Output details
35 - Music, Drama, Dance and Performing Arts
University of Ulster
Making Ghosts from Empty Landscapes
Uilleann pipes, 2 violins, erhu, stereo tape (8’10), premiered by the TiMi Ensemble and Paul Harrigan at La Plantation Arts Centre, Beijing, 28 March 2010. Supported by a Culture Ireland travel award.
“Making Ghosts from Empty Landscapes” grapples with the issues of connecting instrumental practices from Irish and Chinese traditional music within the framework of contemporary music. The project might be best summarised as creating a virtual ‘meta-instrument’ as a unifying structure, one loosely based on the physical structure and musical character of the Irish uilleann pipes. The pipes are generally used in roles which combine the relatively constant accompanying backdrop of the instrumental drones with foregrounded melodic materials highlighting a gestural imperative and gravitational axis (through the effort required to sustain accurately-tuned notes in higher registers). This piece shares a basic structural approach with Roger Doyle’s “Under the Green Time” (1995), which creates a virtual meta-instrument from the combination of uilleann pipe samples (providing melodic/foreground gestural elements) and electromechanical sources (providing background/drone elements).

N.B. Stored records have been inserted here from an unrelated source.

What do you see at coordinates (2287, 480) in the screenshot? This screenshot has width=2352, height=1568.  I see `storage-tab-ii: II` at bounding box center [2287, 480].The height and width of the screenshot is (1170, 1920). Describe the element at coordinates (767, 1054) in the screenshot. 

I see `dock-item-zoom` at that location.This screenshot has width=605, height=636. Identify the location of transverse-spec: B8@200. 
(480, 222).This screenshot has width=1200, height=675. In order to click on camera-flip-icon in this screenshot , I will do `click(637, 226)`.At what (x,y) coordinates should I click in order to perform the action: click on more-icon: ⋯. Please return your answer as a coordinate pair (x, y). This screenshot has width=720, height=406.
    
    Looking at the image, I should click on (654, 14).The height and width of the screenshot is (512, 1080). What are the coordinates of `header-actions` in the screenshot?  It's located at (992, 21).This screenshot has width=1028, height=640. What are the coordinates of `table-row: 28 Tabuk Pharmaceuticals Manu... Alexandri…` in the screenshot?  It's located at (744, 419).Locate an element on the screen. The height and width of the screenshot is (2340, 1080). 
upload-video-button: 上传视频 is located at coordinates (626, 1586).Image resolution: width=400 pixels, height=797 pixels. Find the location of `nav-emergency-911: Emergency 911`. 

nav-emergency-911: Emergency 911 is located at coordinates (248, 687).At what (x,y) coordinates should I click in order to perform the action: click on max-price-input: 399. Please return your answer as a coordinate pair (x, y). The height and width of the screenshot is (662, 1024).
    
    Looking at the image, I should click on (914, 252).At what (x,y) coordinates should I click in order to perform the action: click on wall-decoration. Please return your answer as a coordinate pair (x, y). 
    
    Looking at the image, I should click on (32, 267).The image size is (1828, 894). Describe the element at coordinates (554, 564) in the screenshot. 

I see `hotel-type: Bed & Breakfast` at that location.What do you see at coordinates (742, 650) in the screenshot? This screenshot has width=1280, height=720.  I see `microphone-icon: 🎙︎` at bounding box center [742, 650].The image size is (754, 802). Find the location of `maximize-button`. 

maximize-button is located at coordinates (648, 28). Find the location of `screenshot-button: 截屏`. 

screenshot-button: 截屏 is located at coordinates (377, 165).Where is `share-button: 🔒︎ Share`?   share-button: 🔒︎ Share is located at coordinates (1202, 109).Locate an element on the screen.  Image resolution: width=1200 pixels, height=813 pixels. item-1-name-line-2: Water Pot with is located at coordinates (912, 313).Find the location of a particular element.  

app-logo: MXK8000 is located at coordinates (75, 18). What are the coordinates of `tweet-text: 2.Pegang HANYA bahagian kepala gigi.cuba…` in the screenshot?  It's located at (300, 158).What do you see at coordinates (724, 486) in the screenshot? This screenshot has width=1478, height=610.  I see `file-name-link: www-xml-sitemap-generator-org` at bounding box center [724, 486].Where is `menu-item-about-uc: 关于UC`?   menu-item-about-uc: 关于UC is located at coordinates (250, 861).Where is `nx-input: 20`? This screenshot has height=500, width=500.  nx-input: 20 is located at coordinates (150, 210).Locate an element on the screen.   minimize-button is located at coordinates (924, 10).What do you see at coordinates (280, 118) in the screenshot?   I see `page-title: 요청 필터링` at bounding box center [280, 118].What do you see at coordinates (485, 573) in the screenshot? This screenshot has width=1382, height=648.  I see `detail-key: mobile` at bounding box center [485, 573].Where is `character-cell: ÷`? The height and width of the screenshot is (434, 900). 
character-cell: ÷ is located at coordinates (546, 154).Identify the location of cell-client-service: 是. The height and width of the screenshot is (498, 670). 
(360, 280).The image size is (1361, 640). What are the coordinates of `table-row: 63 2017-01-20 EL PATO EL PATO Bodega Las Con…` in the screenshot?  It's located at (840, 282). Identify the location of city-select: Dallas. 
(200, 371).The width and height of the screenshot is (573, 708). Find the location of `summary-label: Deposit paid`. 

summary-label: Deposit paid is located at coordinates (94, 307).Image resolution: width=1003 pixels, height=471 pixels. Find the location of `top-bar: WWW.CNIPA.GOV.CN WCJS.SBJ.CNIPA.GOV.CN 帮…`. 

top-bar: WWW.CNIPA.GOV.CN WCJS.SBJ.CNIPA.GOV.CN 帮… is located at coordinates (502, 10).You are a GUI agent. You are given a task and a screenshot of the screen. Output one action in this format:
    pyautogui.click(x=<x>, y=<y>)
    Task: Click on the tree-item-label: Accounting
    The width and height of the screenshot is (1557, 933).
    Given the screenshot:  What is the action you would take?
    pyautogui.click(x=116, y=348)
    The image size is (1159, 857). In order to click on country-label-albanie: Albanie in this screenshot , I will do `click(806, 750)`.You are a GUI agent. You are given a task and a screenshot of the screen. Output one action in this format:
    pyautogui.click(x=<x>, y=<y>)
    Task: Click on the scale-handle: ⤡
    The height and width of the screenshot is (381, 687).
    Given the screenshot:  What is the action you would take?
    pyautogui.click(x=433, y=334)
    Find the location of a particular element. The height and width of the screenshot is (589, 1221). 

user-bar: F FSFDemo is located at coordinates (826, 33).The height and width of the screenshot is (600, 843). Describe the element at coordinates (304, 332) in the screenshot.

However, the present piece focuses more extensively on the melodic/harmonic and textural/perceptual implications of such a broad organisation of materials. Its instrumental sources are spectrally processed into more extended electronic drones (using Michael Klingbeil’s SPEAR software), some featuring microtonal tuning effects. These tuning effects give rise to perceptual decomposition (see Bregman’s account of perceptual grouping and segregation principles, “Auditory Scene Analysis”, 1990). This finds a parallel in the mind’s inclination, when confronted with an empty landscape or static scene, to search for anything which indicates activity, sometimes accidentally producing perceptual phantoms (perceptual ‘false positives’) in the process; this was the piece’s original conceptual inspiration. The result is that the drones provide a fertile background soundscape from which the musicians ‘sculpt’ animate gestures, creating or evoking the ‘ghosts’ in the landscape.